### Consigne
Comptez les lignes des données qui contiennent la chaîne « agent », en respectant la casse. Donnez uniquement ce nombre.

### Données d'entrée
****************

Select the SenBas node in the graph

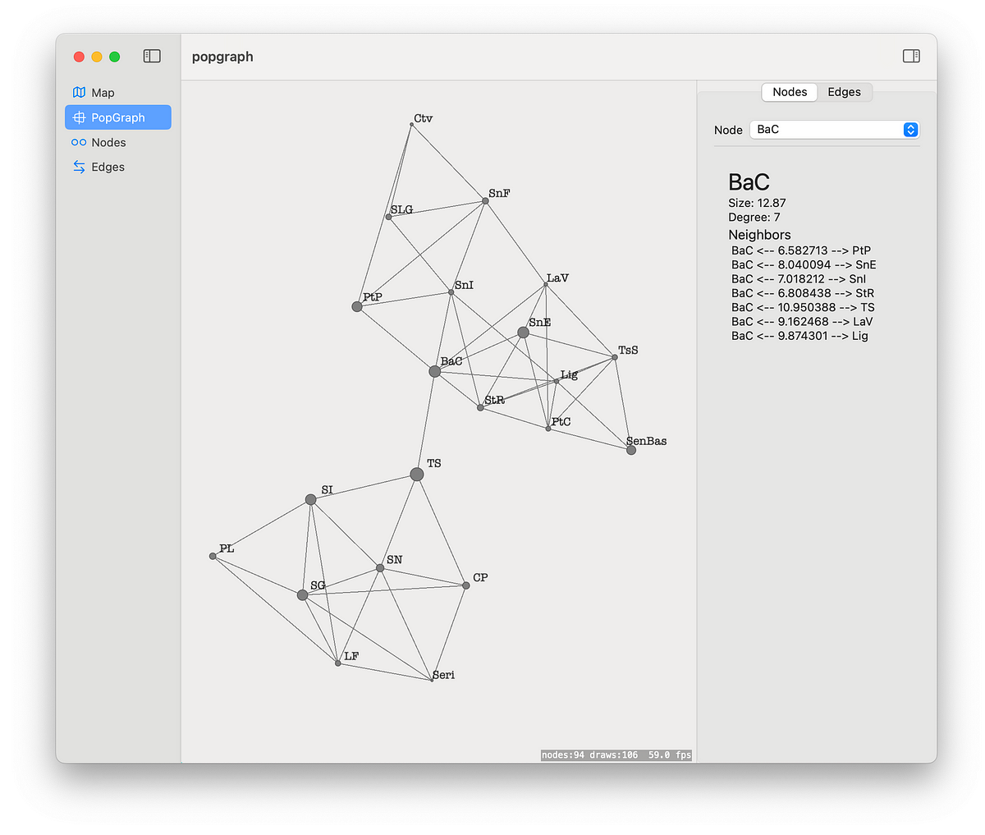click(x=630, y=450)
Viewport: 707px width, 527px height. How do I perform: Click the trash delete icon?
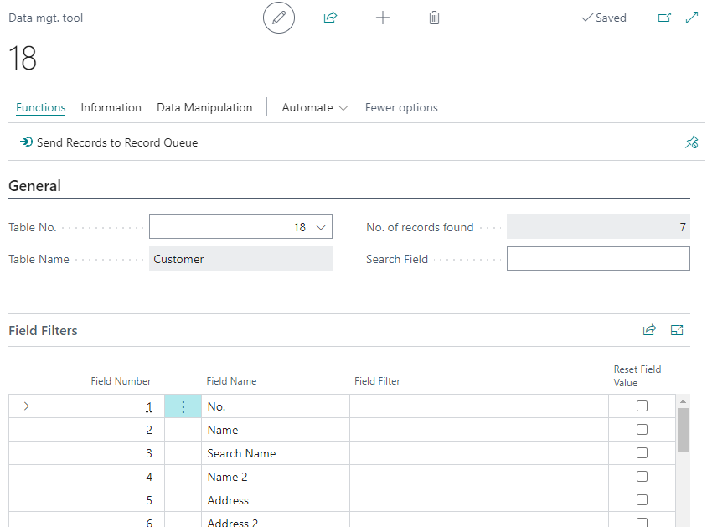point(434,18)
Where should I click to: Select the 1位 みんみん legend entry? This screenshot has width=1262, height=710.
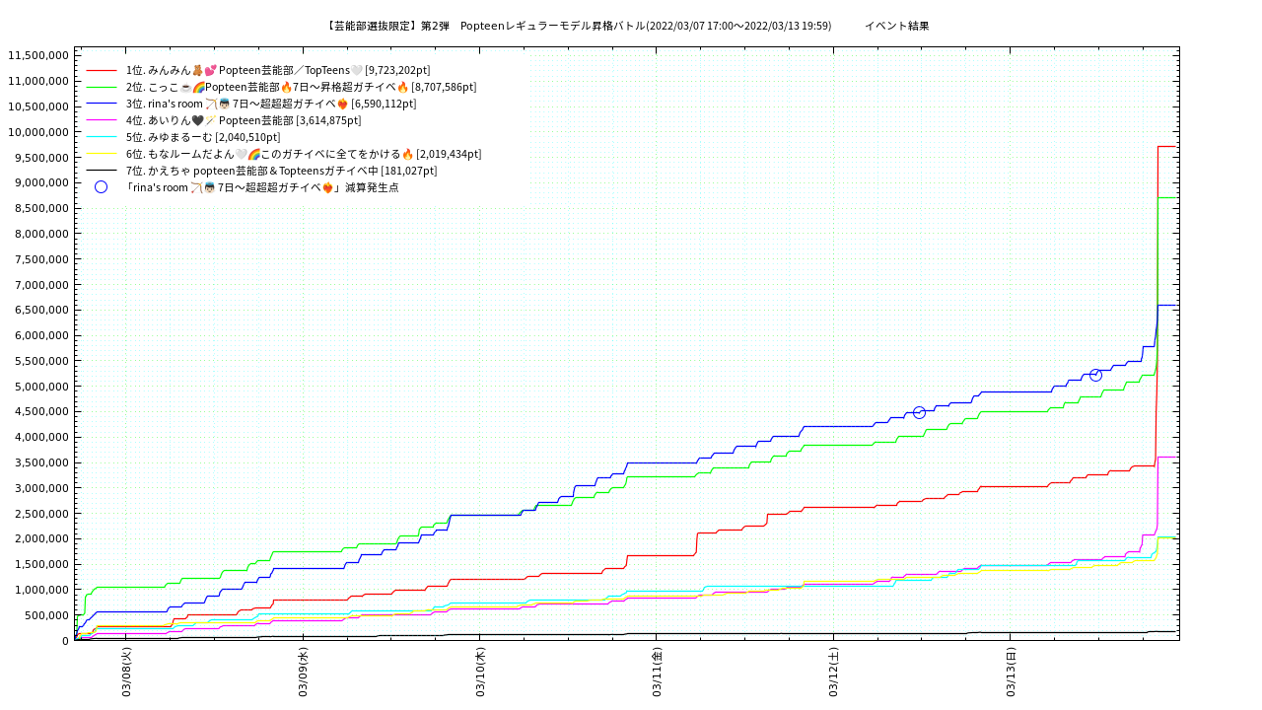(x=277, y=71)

****************

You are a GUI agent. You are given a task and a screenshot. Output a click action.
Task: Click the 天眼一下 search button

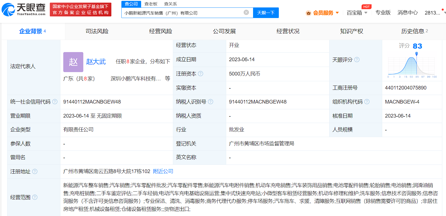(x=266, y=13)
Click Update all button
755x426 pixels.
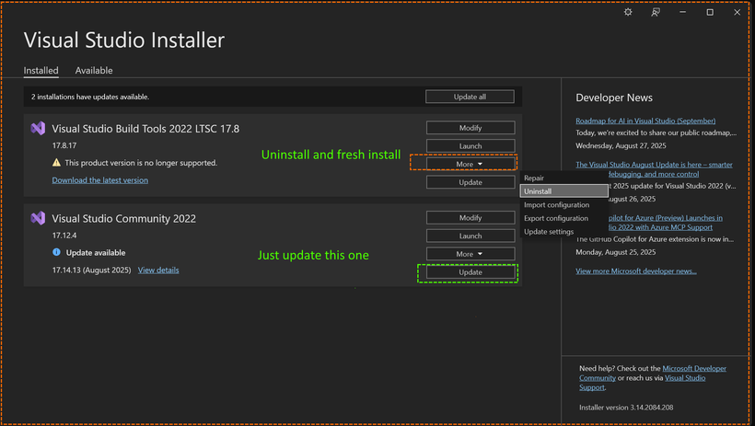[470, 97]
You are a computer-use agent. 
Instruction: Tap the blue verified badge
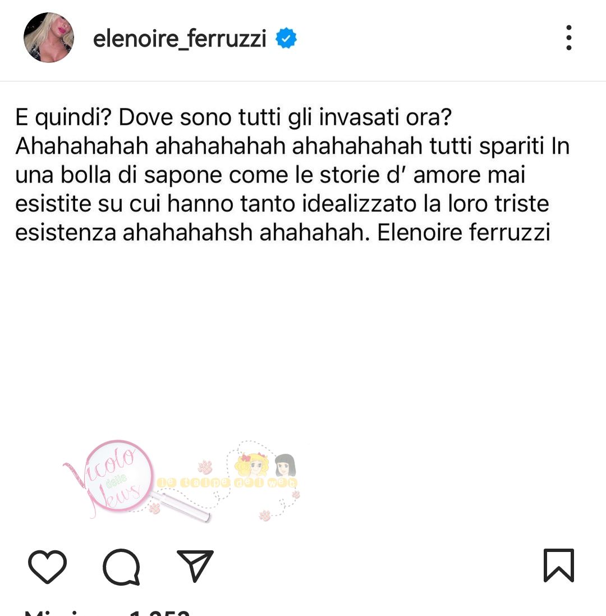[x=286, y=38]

****************

### Résultat attendu
2